Con el retorno de Ambrós en 1964 hacia formatos
verticales (siete ediciones Extra, y dos Especiales) todas
aquellas circunstancias que habían permitido la expansión de Mora
hacia las grandes historias, se ven sustancialmente modificadas.
Una censura intransigente (Ley de prensa de 1964), una autoría
editorial y una inhibición profesional del guionista, se traducen
en unas historias que sustituyen la épica por el estrambote bufo.

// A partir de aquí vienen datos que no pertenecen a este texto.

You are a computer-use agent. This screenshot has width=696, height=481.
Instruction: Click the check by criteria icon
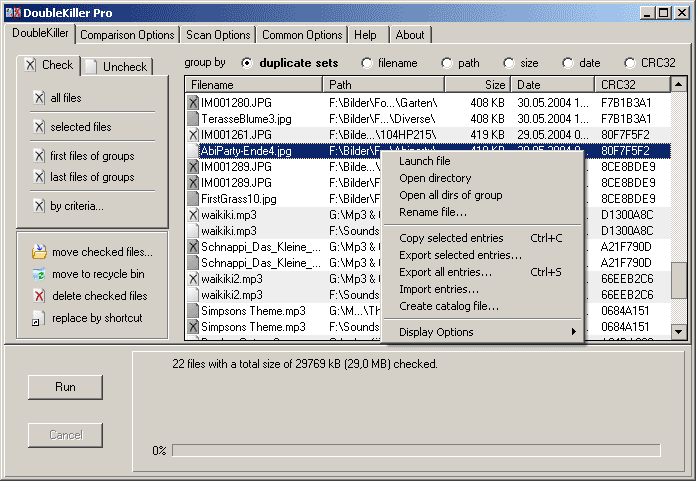pos(39,206)
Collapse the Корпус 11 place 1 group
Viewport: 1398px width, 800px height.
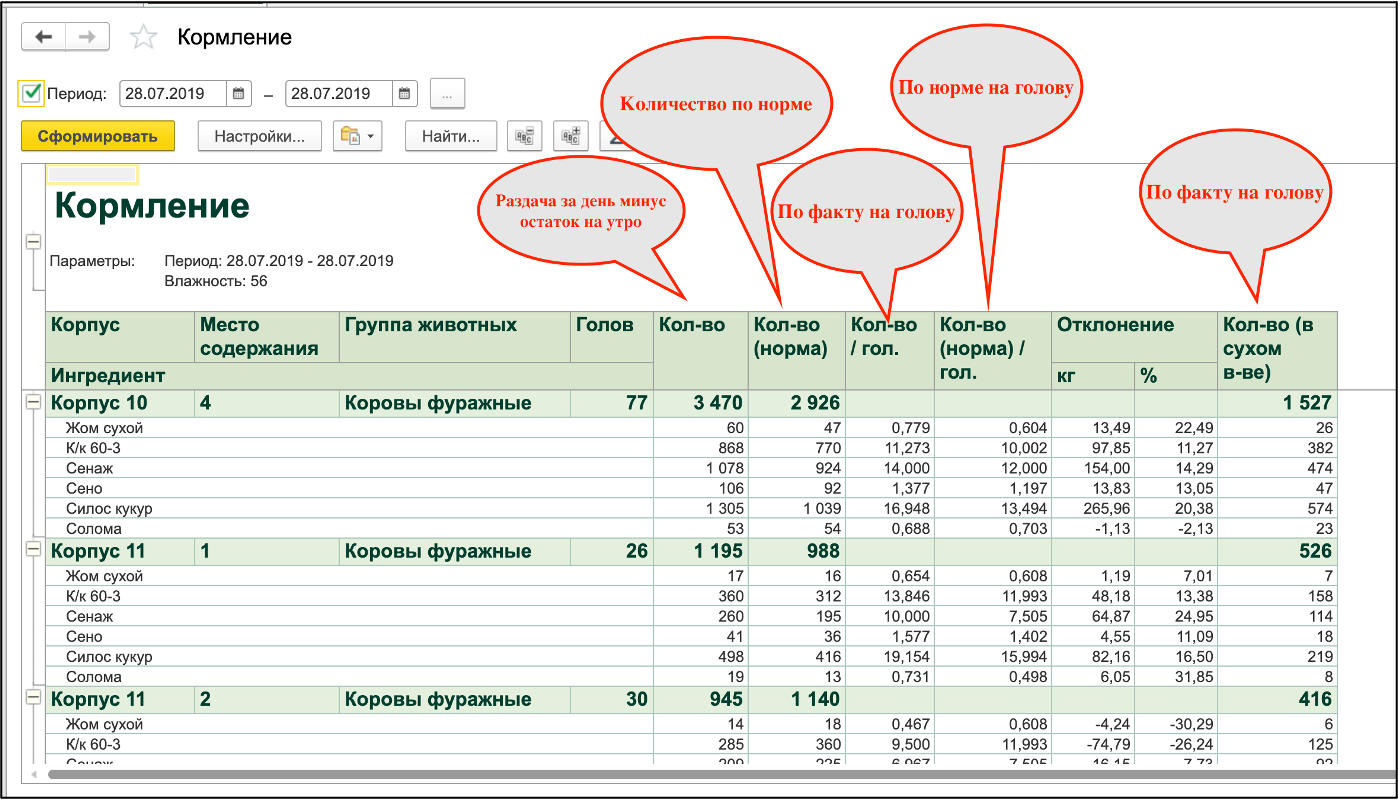point(33,551)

Pese a todo, la magia de Mora resurge en una historia publicada en
el Almanaque de 1965, la titulada “El conde bromista”, en donde el
argumento vira hacia la alta comedia de diálogos ingeniosos,
aderezada con algo de slapstick (golpes, peleas sin
violencia, caídas al agua...) Un Ambrós maduro, que se entinta a
plumilla y que mantiene su mágico e inmutable estilo hace de esta
historia una de las más ocurrentes que jamás haya vivido El
Capitán Trueno, quien cede su protagonismo a las chanzas de Goliat
y a los divertidísimos personajes secundarios magníficamente
caracterizados.
Una
auténtica delicia en su aparente modestia.

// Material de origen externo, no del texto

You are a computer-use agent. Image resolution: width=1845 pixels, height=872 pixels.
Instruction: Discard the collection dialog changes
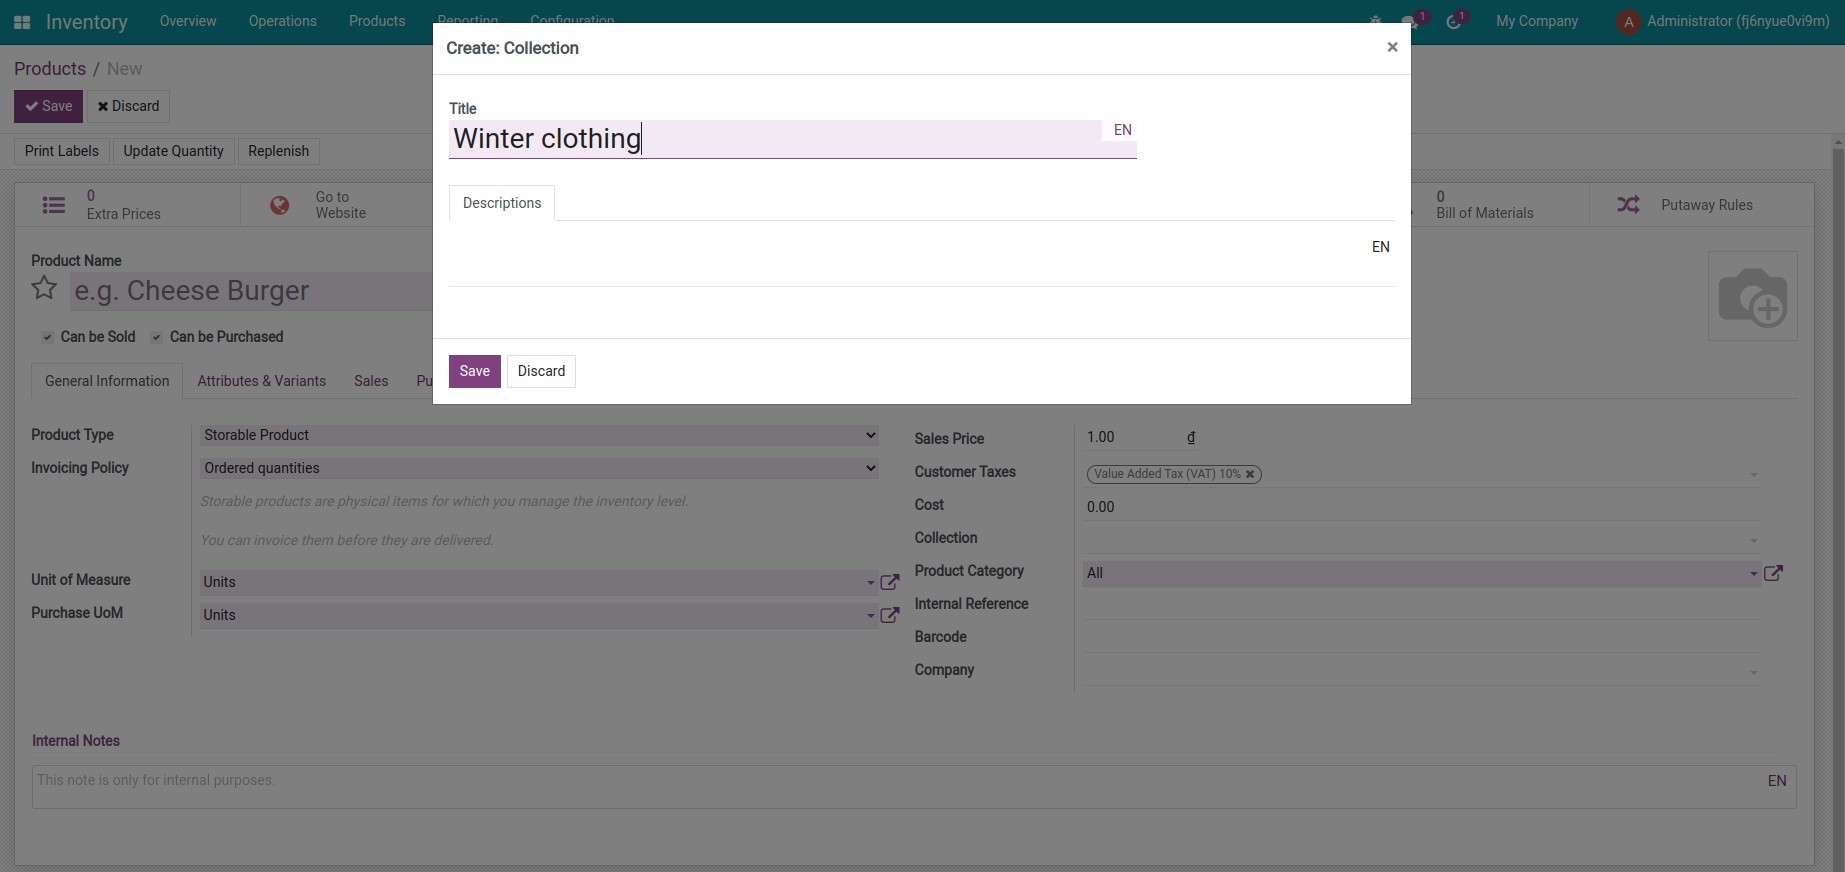[x=541, y=371]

El mágico tándem resurge de sus cenizas en 1970,
con la creación de una “superproducción” Bruguera que pueda
competir con éxito ante el aluvión de cómics americanos que
pueblan los kioscos españoles: El Corsario de Hierro.
Aunque inicialmente aparece en las páginas de una nueva revista,
Mortadelo (el otro gran gigante Bruguera) enseguida goza de
una atractiva edición similar a los comic books de EE UU, con
fabulosas portadas pintadas por el genial Bernal. Desde el primer
momento, El Corsario de Hierro responde a las expectativas
estéticas y comerciales que sobre la nueva obra se habían
depositado. Las características que capacitan la labor creativa de
Mora y el Ambrós inmutable, más dueño de su estilo que nunca,
hacen de la obra el mejor serial de aventuras publicado en España.
Con una estructura en relatos más independientes (de 30 páginas),
entrelazados por subtramas secundarias que se pueden englobar en
ciclos argumentales más o menos extensos, Mora cuaja una gran
historia con todos sus ingredientes básicos (amor, pasión,
aventuras, realismo y comedia) que sujetan unos personajes
definidos en un entorno muy atractivo. Su mejor historia, “El
Circo Bambadabum”, y su secuela, nos presenta una comedia de ritmo
enloquecido, plena de personajes excéntricos en los que destaca
por encima de todos la figuración del rey inglés Carlos II,
paradigma de cualquier monarquía: Pobreza de espíritu, falacidad,
un cargo que le viene enorme, y una incapacitación definida en su
rostro, mitad sensual y mitad lerdo. Es una obra testamentaria, en
algunos momentos crepuscular, con un guionista tan maduro que se
autoplagia para seguir progresando. La química con su dibujante
favorito está más presente que nunca dando forma como nadie a sus
historias, siempre convencionales, y casi siempre magistrales.